The new proposal extends the requirement for contraceptive coverage to such third party administrators, mandating that they provide employees with separate contraceptive coverage plans.

A broad array of Jewish groups had welcomed the original proposal, but Orthodox Jewish groups objected — not because they oppose contraception coverage, but because of what they regarded as the government's unwarranted determination of what is and is not a religious organization.

Conservative Christian groups said that because the “two-tiered” designation remained, the proposal remained flawed.

“Today’s proposed rule does nothing to protect the religious liberty of millions of Americans,” said the Becket Fund for Religious Liberty, a group that represents a number of plaintiffs challenging the rule in court.

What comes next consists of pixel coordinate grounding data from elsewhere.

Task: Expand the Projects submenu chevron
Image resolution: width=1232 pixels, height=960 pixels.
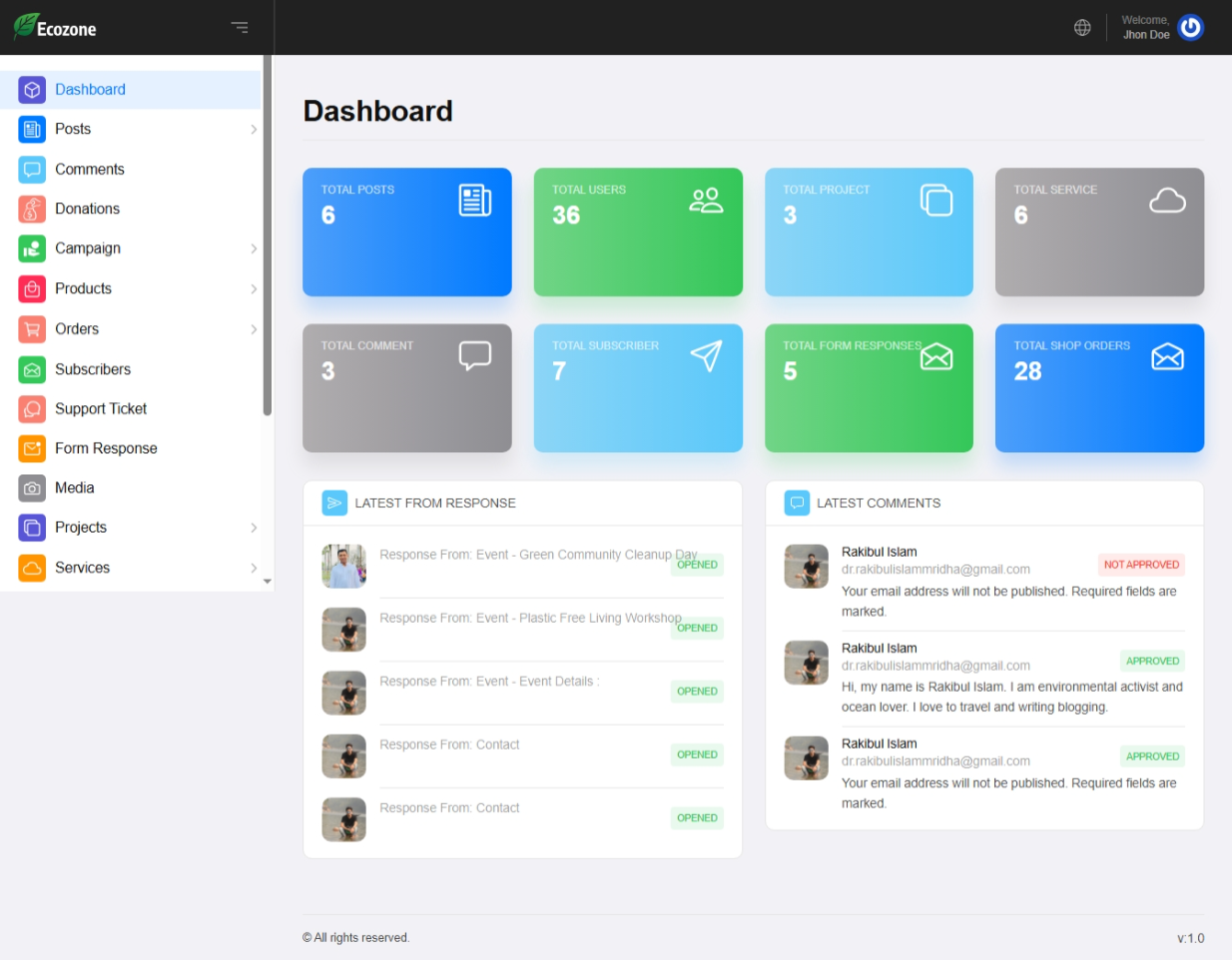Action: (x=254, y=528)
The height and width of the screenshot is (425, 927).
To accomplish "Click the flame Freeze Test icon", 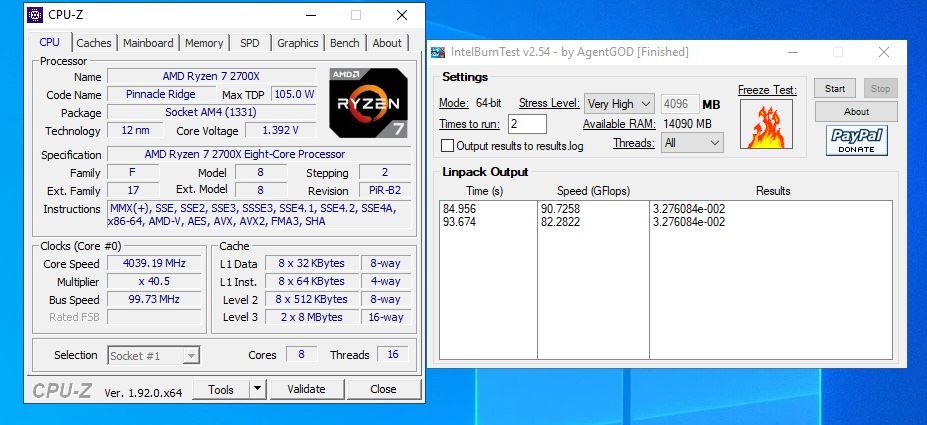I will 766,124.
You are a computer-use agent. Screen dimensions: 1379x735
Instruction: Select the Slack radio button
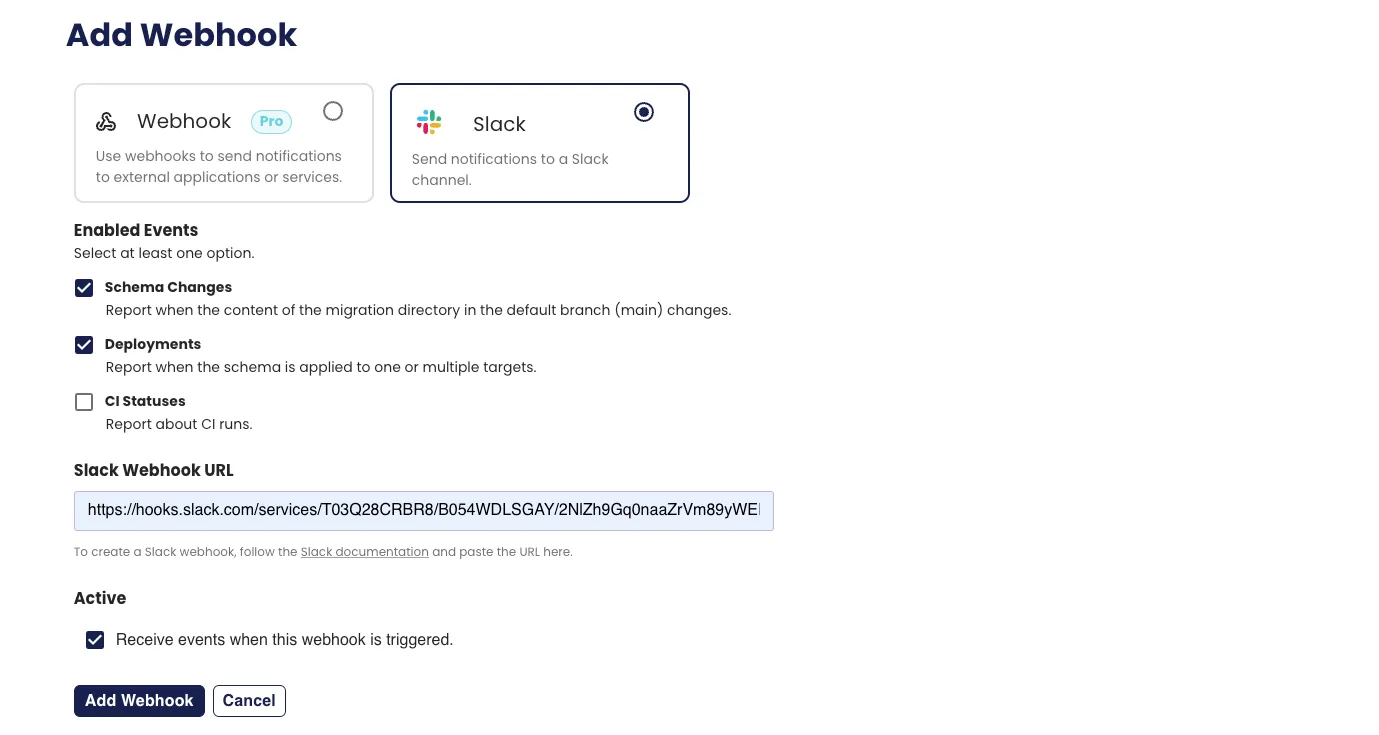pos(644,112)
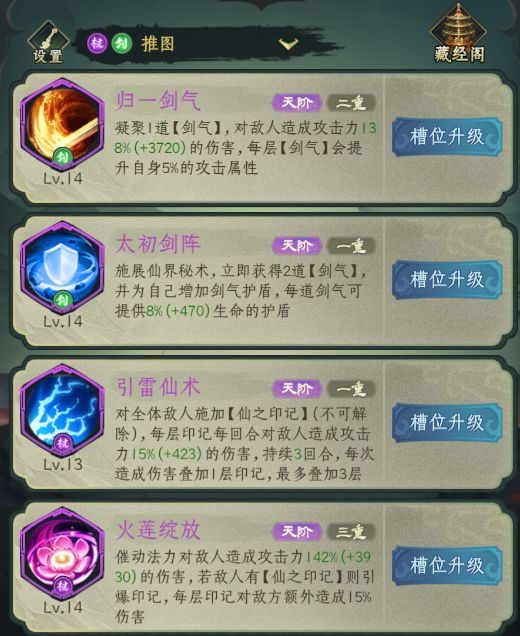Image resolution: width=520 pixels, height=636 pixels.
Task: Click the purple 杖 badge in header
Action: pyautogui.click(x=97, y=43)
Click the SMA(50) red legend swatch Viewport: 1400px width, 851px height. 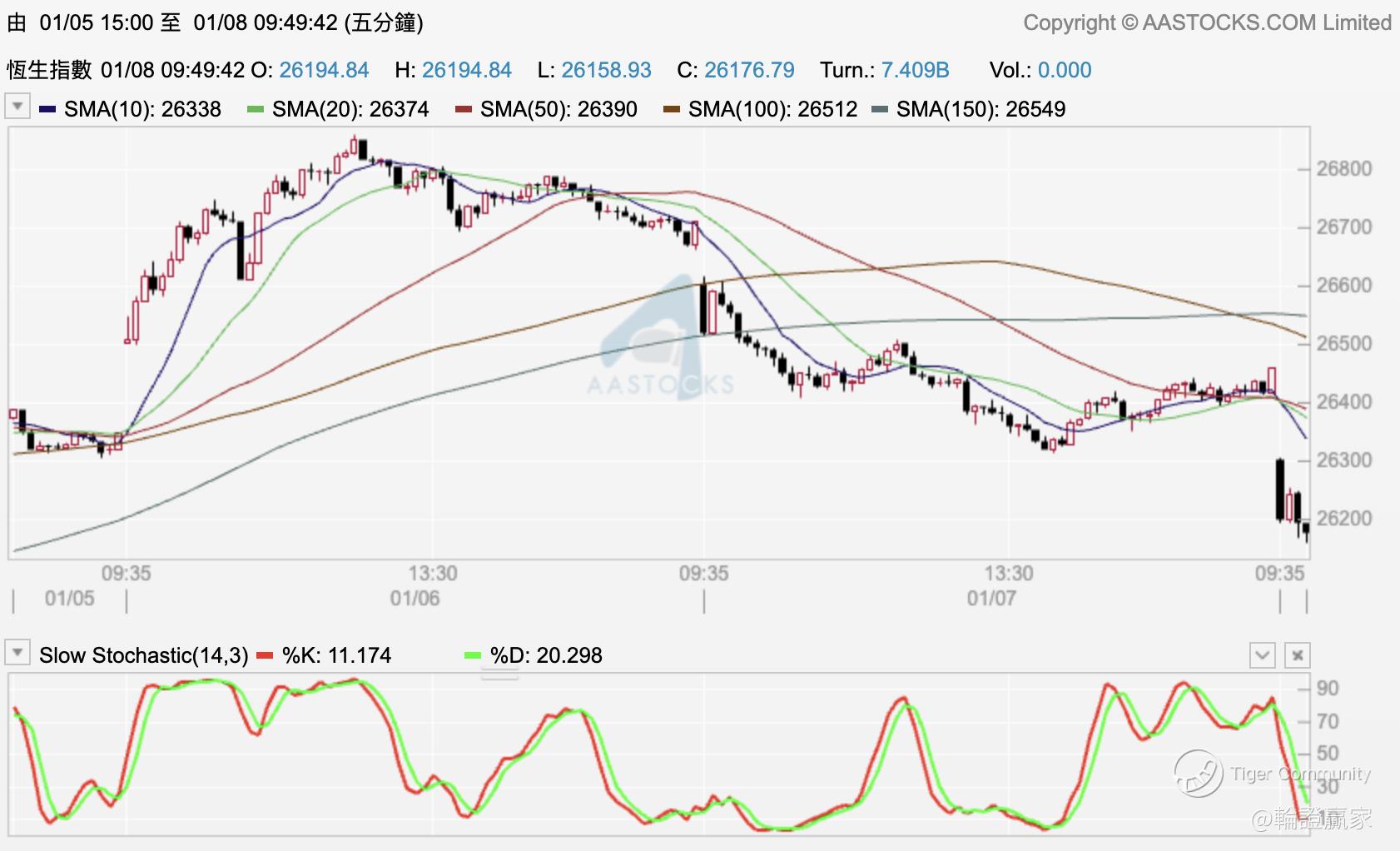464,109
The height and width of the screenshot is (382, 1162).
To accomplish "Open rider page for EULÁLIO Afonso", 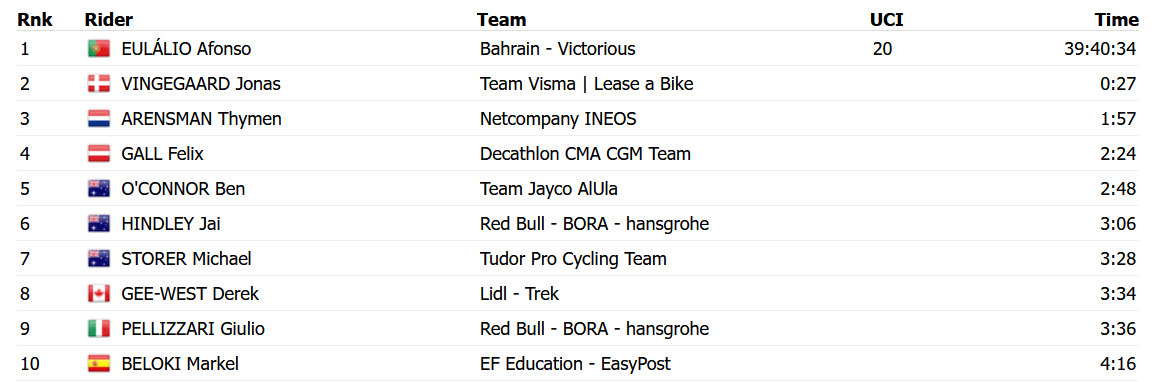I will 186,49.
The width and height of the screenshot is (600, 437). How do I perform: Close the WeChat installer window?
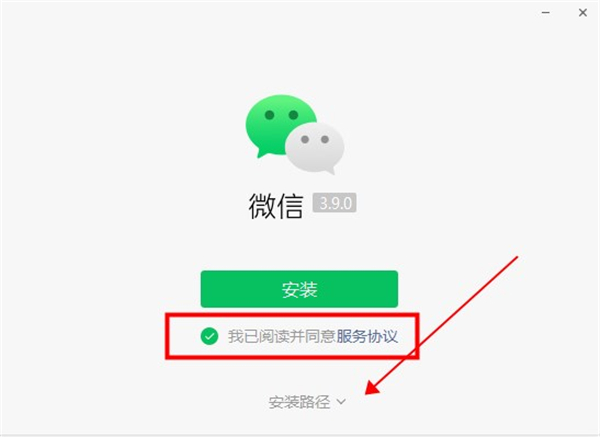[x=583, y=13]
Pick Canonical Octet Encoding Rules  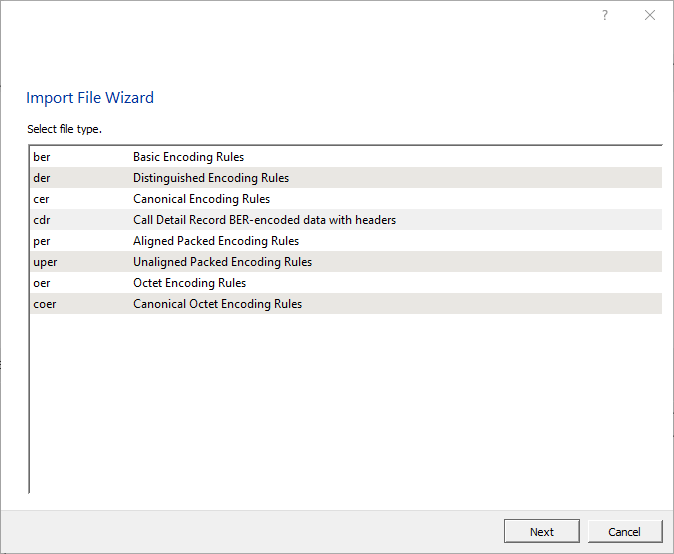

The Orthodox Union tentatively welcomed the changes in the new proposal, pending a full reading.

“We appreciate the Obama Administration's ongoing effort to resolve this balance properly and, reportedly, its abandonment of what would have been a very harmful precedent,” Nathan Diament, its Washington director, said in a statement. “We look forward to examining the proposal more closely and filing formal comments with the Administration in the coming weeks.”

The National Council of Jewish Women, which has friend of the court briefs attached to some of the legal challenges to the original rule, also welcomed the changes, noting that its protections of contraceptive coverage remained intact.

“We're pleased that the administration has once again made it clear in pretty strong terms that contraception must be available as part of the wome's health package to all women if they want it,” NCJW's Washington director, Sammie Moshenberg, told JTA.